THE EXERCISE:
Gather every line of the rows below that contains the word "title", and copy each one.

DATASET:
________________________________________

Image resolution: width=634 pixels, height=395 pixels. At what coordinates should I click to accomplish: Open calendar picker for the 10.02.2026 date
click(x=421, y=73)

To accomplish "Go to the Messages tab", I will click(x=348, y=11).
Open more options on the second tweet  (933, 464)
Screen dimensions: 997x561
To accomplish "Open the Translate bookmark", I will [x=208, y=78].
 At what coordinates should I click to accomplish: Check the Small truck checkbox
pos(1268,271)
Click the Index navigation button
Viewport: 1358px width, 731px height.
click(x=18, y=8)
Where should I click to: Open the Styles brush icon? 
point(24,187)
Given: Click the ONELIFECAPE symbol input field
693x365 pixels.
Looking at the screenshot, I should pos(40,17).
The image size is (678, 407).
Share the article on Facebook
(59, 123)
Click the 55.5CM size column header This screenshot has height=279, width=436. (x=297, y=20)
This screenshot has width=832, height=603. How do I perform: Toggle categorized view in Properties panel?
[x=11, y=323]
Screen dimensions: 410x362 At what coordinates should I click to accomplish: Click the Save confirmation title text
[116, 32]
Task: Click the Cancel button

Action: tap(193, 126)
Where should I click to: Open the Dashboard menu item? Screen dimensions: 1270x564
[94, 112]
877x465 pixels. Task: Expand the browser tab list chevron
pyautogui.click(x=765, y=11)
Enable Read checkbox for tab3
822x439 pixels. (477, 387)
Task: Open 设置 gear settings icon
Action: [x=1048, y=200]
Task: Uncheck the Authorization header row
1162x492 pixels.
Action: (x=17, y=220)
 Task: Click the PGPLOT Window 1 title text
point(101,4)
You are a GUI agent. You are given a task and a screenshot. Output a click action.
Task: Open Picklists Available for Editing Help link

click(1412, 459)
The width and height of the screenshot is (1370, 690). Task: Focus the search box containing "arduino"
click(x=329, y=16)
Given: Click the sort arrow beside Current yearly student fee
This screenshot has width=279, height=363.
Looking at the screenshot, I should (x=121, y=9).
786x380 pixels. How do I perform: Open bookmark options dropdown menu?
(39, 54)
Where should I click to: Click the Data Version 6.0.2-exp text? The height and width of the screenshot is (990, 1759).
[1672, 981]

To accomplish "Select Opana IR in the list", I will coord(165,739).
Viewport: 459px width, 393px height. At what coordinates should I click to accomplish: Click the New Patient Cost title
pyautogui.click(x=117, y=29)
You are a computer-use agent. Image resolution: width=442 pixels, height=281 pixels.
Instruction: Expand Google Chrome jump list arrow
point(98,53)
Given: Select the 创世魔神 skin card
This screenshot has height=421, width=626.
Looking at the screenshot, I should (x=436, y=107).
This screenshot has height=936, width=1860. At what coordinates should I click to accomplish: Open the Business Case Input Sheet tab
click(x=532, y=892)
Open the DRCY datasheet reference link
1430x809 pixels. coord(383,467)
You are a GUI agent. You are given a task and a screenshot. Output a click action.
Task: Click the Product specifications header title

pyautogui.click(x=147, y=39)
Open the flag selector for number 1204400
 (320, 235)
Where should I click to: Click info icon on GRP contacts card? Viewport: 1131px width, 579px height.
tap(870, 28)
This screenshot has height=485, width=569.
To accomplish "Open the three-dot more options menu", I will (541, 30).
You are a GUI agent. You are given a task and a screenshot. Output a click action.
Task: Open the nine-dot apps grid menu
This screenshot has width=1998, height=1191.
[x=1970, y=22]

________________________________________

FINAL ANSWER:
Screen dimensions: 410x362 At what coordinates should I click to accomplish: Click the Save confirmation title text
 Task: Click the PGPLOT Window 1 title text
Viewport: 459px width, 393px height. At what coordinates should I click to accomplish: Click the New Patient Cost title
Task: Click the Product specifications header title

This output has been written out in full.